### SET PROBLEM A:
Add 50 to every coordinate in the answers and write out the saved data entries from the line containing "The height and width of the screenshot is (654, 2393)." down to the line containing "Action: click(350, 401)", both lines included and the requests kept as they are.

### READING TEXT:
# Our fighter plakat pair



## dszoo (Aug 19, 2012)

I thought I would share our 5 star fighter plakat pair I'll be spawning soon. Just ordered the microworm culture and bbs. 

I've been conditioning the pair for just over a week....the female is nice and full of eggs. I have a feeling they'll spawn pretty quick, which is common for fighter plakats from what I've read. When I let them see each other for 5-10mins a day she's showing breeding stripes instantly. 

If all goes well I will be adding fries to our 23 betta collection. I'll be busy no doubt...I already am with 23 but it's awesome.

The male is Thai and the female is Viet/Malay. They are 8-9 months old. I also have 6 of Bertha's nephews so I'll be using those guys in a back cross with her. 
*
This is Kong (male) He's 3.5" long total length*








*
This is Bertha (female) *


----------



## ChoclateBetta (Jul 22, 2012)

Lucky I love fighter Bettas.


----------



## Myates (Aug 2, 2011)

Pretty! Love the green coloring!


----------



## ChoclateBetta (Jul 22, 2012)

How long are they staying in the jar?


----------



## homegrown terror (Aug 6, 2012)

ChoclateBetta said:


> How long are they staying in the jar?


i'd imagine they're just in there long enough to fatten up for breeding. less energy used equals more energy stored.


----------



## ChoclateBetta (Jul 22, 2012)

Wait so you cant use big tanks for preparing?


----------



## homegrown terror (Aug 6, 2012)

ChoclateBetta said:


> Wait so you cant use big tanks for preparing?


because then they'd have more "moving around" space, which would lead to them using more energy rather than storing it. kinda like how if a person never gets off the couch they get fat.


----------



## ChoclateBetta (Jul 22, 2012)

But dont fat people have less energy?


----------



## homegrown terror (Aug 6, 2012)

ChoclateBetta said:


> But dont fat people have less energy?


fat tissue is actually stored energy, it's the body's way of preparing for tougher times when food would be scarcer.


----------



## ChoclateBetta (Jul 22, 2012)

Okay. Its just it seems the people with more excerise hare more energy. The fatter people I know have less engergy to move. But you know the breeding better.


----------



## Darth (Nov 19, 2012)

Before you spawn your bettas, do you always keep them from seeing each other, many breederds keep cards or paper between the glasses, what are any of your thoughts on when and why to cover?


----------



## homegrown terror (Aug 6, 2012)

ChoclateBetta said:


> Okay. Its just it seems the people with more excerise hare more energy. The fatter people I know have less engergy to move. But you know the breeding better.


i've actually never bred before, i've just been doing several months of research before i even try, so i don't end up making the traditional first-timer mistakes.


----------



## ChoclateBetta (Jul 22, 2012)

Thats what I mean you reaaly know your stuff. I have an entire book on live food. Turns out you can use vases to supplment fish fry food.


----------



## dszoo (Aug 19, 2012)

Thanks everyone for the replies. 

First yes these are conditioning containers, I like to condition in smaller setup vs a bigger one. You can't tell it to well from the pic but I have IAL in there too. The female is normally housed in my sorority tank, once I spawn her she'll go back into the conditioning container with IAL and be feed however much she'll eat to recover before going back to the sorority tank.

### SET PROBLEM B:
Answer these questions from the forum thread about the fighter plakat pair, one answer per line.
(i) What is Kong's total length?
(ii) How old are the male and female?
(iii) Where is the female normally housed?

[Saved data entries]
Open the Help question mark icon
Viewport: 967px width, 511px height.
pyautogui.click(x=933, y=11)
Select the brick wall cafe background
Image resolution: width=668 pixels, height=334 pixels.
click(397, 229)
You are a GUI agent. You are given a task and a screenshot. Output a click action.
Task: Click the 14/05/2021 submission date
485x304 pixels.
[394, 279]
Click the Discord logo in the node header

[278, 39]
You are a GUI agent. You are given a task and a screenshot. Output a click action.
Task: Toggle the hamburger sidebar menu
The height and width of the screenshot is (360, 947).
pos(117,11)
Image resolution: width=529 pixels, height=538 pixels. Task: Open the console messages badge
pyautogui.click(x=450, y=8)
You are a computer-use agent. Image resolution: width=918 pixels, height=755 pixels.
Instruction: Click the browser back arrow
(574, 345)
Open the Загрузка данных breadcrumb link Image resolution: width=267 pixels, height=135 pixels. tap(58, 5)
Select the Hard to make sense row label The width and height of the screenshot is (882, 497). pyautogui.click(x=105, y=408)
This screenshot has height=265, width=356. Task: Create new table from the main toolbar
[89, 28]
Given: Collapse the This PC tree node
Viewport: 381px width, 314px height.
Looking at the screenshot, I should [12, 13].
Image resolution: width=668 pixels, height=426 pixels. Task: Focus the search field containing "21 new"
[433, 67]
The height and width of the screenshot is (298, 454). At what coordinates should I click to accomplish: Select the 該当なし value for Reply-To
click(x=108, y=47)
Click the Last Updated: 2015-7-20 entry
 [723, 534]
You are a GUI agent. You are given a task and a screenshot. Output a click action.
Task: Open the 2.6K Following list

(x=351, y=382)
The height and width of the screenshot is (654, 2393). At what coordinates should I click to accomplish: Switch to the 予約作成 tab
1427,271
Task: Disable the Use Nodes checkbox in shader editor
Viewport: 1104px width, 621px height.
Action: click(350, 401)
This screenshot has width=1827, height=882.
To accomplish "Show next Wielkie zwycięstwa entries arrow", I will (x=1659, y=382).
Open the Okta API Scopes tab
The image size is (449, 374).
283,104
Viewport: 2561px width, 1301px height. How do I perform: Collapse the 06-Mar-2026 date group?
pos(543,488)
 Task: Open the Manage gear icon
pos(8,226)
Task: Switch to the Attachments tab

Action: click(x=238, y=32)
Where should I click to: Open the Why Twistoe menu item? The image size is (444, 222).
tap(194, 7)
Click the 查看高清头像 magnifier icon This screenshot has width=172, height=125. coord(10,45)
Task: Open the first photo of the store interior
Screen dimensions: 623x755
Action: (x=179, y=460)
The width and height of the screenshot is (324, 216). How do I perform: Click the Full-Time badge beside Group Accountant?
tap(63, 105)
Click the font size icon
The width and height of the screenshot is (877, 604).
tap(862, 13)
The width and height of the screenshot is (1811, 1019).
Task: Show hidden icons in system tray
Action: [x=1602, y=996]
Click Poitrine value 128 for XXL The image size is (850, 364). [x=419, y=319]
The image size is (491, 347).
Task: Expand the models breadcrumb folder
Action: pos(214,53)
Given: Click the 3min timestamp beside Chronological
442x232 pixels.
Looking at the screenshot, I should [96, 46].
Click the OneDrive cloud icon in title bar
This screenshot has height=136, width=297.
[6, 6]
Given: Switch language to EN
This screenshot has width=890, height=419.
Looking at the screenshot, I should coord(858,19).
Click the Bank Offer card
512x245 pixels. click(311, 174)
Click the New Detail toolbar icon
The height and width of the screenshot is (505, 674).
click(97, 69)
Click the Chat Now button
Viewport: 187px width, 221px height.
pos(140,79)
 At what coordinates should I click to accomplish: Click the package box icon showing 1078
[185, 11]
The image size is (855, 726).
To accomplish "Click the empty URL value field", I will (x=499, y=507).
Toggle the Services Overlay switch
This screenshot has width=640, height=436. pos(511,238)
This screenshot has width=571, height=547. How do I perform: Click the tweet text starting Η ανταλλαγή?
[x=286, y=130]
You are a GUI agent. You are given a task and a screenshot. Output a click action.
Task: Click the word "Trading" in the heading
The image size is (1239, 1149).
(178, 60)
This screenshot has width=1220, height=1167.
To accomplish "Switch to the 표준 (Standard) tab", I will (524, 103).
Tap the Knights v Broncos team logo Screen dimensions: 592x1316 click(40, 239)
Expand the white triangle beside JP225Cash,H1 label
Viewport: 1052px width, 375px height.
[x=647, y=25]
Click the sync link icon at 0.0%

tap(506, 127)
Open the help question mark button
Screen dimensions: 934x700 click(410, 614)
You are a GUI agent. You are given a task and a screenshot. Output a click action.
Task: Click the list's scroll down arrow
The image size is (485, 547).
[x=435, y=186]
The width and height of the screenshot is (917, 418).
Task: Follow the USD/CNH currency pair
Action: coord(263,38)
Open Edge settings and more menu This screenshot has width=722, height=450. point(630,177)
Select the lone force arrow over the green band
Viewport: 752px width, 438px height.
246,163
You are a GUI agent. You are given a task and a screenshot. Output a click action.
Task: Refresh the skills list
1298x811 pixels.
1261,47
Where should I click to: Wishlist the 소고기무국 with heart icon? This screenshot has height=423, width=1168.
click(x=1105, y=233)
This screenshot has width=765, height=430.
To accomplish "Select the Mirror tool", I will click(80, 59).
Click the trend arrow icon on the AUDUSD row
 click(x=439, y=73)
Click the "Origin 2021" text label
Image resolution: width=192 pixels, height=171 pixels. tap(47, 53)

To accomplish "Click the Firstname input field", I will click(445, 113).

### RESPONSE A:
The height and width of the screenshot is (654, 2393). At what coordinates should I click to accomplish: Switch to the 予約作成 tab
1477,321
Task: Disable the Use Nodes checkbox in shader editor
Viewport: 1104px width, 621px height.
Action: click(400, 451)

### RESPONSE B:
(i) 3.5"
(ii) 8-9 months old
(iii) In the sorority tank